Les complications placentaires peuvent avoir des causes variées, génétiques, environnementales, inflammatoires et d’infections congénitales [1, 2, 27]. Les IFITM sont une nouvelle pièce de ce puzzle complexe, et il sera important de mieux comprendre leur fonction. Des recherches supplémentaires sont nécessaires pour déterminer comment chaque protéine IFITM (1, 2 et 3) peut avoir un impact sur le développement du placenta, et comment les infections virales et non virales « interfèrent et modulent » ce développement. Il existe environ deux douzaines de polymorphismes mononucléotidiques (SNP) connus dans le gène codant pour IFITM3 [28, 29], qui peuvent moduler l’épissage de l’ARN, l’expression ou la localisation de la protéine, ou entraîner des mutations non synonymes ou synonymes affectant l’activité antivirale. Certains de ces SNP ont été associés à une sévérité et une sensibilité accrue à l’infection par la grippe A [28, 29]. La fréquence relativement élevée des SNP susceptibles de réduire les niveaux d’IFITM3 suggère l’existence d’un mécanisme de contre-sélection équilibrant le risque de subir des infections virales graves. Une question importante à aborder est de savoir si certains de ces variants IFITM sont associés à différents risques de pathologies placentaires. Plusieurs études ont récemment identifié de nouvelles fonctions cellulaires d’IFITM3, notamment la modulation de la 𝛾-sécrétase dans la maladie d’Alzheimer [30], la régulation des voies inflammatoires [31, 32], la tumorigenèse [33] et la signalisation des lymphocytes B [34]. Les IFITM jouent probablement des rôles supplémentaires, encore inconnus, au cours du développement normal ou pathologique, qui restent à élucider.

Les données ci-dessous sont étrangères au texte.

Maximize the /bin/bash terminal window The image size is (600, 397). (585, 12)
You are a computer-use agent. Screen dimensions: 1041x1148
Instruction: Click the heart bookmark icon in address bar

Les interférons et les gènes induits par les interférons jouent un rôle important pendant la grossesse et empêchent la transmission d’agents pathogènes au fœtus. Cependant, une expression excessive ou dérégulée des interférons, induite par une infection congénitale ou chez des personnes atteintes d’interféronopathie, entraîne des complications placentaires. La compréhension des mécanismes régulant l’équilibre entre les effets protecteurs et pathogènes des interférons pourrait conduire à de nouvelles stratégies thérapeutiques pour traiter les grossesses à risque.